Purpose: The paper investigates if relocation of goods at supermarkets, practised to boost sales, bothers customers and improves financial results of the stores. To explore this, a questionnaire-based poll was run, using questions, such as “Do you mind if commodity is not permanently in the same place?”, or “While searching, do you buy anything you did not indend to buy?”. Various relations are also observed. For instance, are opinions on product relocation related in any way to age of customers? The study suggests most customers are not satisfied with changes in product location, yet the practices lead to higher sales. It turns out the business principle – only satisfied customers spend more – may not be so true. In the study, some new questions also arose and were evaluated, such as the question “Which management activities have a positive effect on customers?”.

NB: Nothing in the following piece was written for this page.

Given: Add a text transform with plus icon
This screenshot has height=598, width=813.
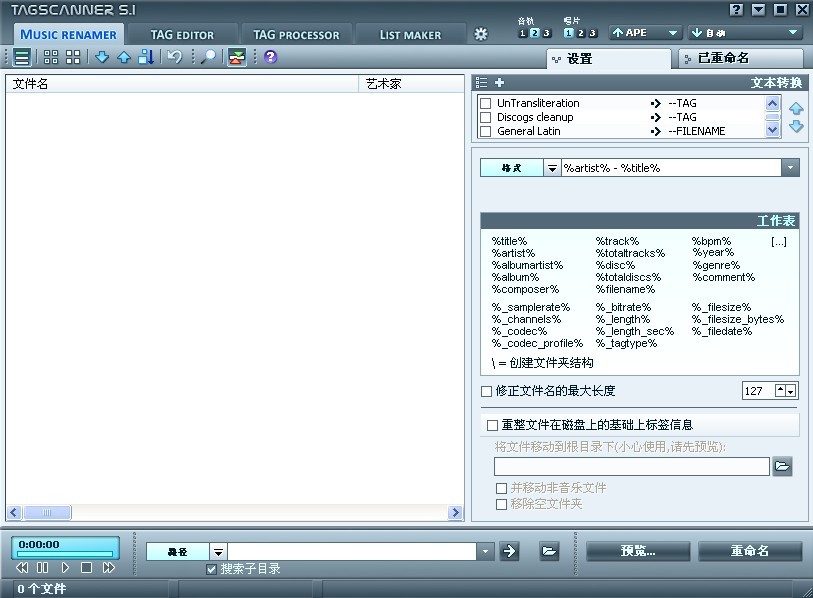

Methodology/Approach: The paper relies on statistical testing, specifically on the chi-square test of independence and a test of differences in the relative frequency of occurrence of diverse phenomena. Real, empirical data are utilized.
Findings: The analysis showed that most customers dislike looking for goods, and many of them buy items that they did not intend to purchase. Thus, a paradox occurs when entrepreneurs dissatisfy customers, yet they register higher profits.
Research Limitation/Implication: The results concern a specific scientific field – microeconomic behavioural patterns at supermarkets.
Originality/Value of paper: The research presented in this paper is focused on the Czech Republic where it has not been undertaken to date. Work of this kind is not cited in the scientific literature, however.